Supplied material ▸
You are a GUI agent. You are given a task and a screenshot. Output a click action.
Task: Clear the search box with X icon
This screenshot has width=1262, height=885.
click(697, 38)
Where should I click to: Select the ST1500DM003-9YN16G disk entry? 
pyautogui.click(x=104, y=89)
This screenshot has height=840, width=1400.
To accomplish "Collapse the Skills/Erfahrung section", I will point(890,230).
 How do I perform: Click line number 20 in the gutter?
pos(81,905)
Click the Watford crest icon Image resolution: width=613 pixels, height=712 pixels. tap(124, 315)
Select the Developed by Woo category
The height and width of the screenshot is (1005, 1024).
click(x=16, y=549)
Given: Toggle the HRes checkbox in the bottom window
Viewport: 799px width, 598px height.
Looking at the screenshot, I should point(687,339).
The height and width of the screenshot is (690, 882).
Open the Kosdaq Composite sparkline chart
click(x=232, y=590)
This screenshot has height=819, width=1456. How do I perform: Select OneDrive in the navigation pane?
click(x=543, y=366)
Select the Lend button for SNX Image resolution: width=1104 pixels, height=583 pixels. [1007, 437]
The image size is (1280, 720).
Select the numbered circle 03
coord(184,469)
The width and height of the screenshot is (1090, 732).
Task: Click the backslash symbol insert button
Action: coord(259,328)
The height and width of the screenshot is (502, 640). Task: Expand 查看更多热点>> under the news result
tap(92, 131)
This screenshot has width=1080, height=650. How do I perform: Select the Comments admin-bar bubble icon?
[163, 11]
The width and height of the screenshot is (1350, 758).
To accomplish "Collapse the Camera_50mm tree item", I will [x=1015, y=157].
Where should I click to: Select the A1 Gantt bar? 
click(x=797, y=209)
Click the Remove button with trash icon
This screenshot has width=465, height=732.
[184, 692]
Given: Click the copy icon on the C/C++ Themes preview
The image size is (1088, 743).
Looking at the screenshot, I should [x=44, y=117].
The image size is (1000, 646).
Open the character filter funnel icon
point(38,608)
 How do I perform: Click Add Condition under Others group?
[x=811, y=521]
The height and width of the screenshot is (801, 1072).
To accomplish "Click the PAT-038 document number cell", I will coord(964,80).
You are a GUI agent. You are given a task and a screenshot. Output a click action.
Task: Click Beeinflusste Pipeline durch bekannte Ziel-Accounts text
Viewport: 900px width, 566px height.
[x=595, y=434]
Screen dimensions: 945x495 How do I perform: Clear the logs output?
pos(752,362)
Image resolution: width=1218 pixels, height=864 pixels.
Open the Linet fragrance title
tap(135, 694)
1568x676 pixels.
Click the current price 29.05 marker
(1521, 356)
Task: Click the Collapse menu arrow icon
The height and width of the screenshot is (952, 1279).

The request ▸ Can you recast the lines above as a JSON list of strings, with one string per line and no blank lines?

Answer to the exercise ▸
[
  "You are a GUI agent. You are given a task and a screenshot. Output a click action.",
  "Task: Clear the search box with X icon",
  "This screenshot has width=1262, height=885.",
  "click(697, 38)",
  "Where should I click to: Select the ST1500DM003-9YN16G disk entry? ",
  "pyautogui.click(x=104, y=89)",
  "This screenshot has height=840, width=1400.",
  "To accomplish \"Collapse the Skills/Erfahrung section\", I will point(890,230).",
  " How do I perform: Click line number 20 in the gutter?",
  "pos(81,905)",
  "Click the Watford crest icon Image resolution: width=613 pixels, height=712 pixels. tap(124, 315)",
  "Select the Developed by Woo category",
  "The height and width of the screenshot is (1005, 1024).",
  "click(x=16, y=549)",
  "Given: Toggle the HRes checkbox in the bottom window",
  "Viewport: 799px width, 598px height.",
  "Looking at the screenshot, I should point(687,339).",
  "The height and width of the screenshot is (690, 882).",
  "Open the Kosdaq Composite sparkline chart",
  "click(x=232, y=590)",
  "This screenshot has height=819, width=1456. How do I perform: Select OneDrive in the navigation pane?",
  "click(x=543, y=366)",
  "Select the Lend button for SNX Image resolution: width=1104 pixels, height=583 pixels. [1007, 437]",
  "The image size is (1280, 720).",
  "Select the numbered circle 03",
  "coord(184,469)",
  "The width and height of the screenshot is (1090, 732).",
  "Task: Click the backslash symbol insert button",
  "Action: coord(259,328)",
  "The height and width of the screenshot is (502, 640). Task: Expand 查看更多热点>> under the news result",
  "tap(92, 131)",
  "This screenshot has width=1080, height=650. How do I perform: Select the Comments admin-bar bubble icon?",
  "[163, 11]",
  "The width and height of the screenshot is (1350, 758).",
  "To accomplish \"Collapse the Camera_50mm tree item\", I will [x=1015, y=157].",
  "Where should I click to: Select the A1 Gantt bar? ",
  "click(x=797, y=209)",
  "Click the Remove button with trash icon",
  "This screenshot has width=465, height=732.",
  "[184, 692]",
  "Given: Click the copy icon on the C/C++ Themes preview",
  "The image size is (1088, 743).",
  "Looking at the screenshot, I should [x=44, y=117].",
  "The image size is (1000, 646).",
  "Open the character filter funnel icon",
  "point(38,608)",
  " How do I perform: Click Add Condition under Others group?",
  "[x=811, y=521]",
  "The height and width of the screenshot is (801, 1072).",
  "To accomplish \"Click the PAT-038 document number cell\", I will coord(964,80).",
  "You are a GUI agent. You are given a task and a screenshot. Output a click action.",
  "Task: Click Beeinflusste Pipeline durch bekannte Ziel-Accounts text",
  "Viewport: 900px width, 566px height.",
  "[x=595, y=434]",
  "Screen dimensions: 945x495 How do I perform: Clear the logs output?",
  "pos(752,362)",
  "Image resolution: width=1218 pixels, height=864 pixels.",
  "Open the Linet fragrance title",
  "tap(135, 694)",
  "1568x676 pixels.",
  "Click the current price 29.05 marker",
  "(1521, 356)",
  "Task: Click the Collapse menu arrow icon",
  "The height and width of the screenshot is (952, 1279)."
]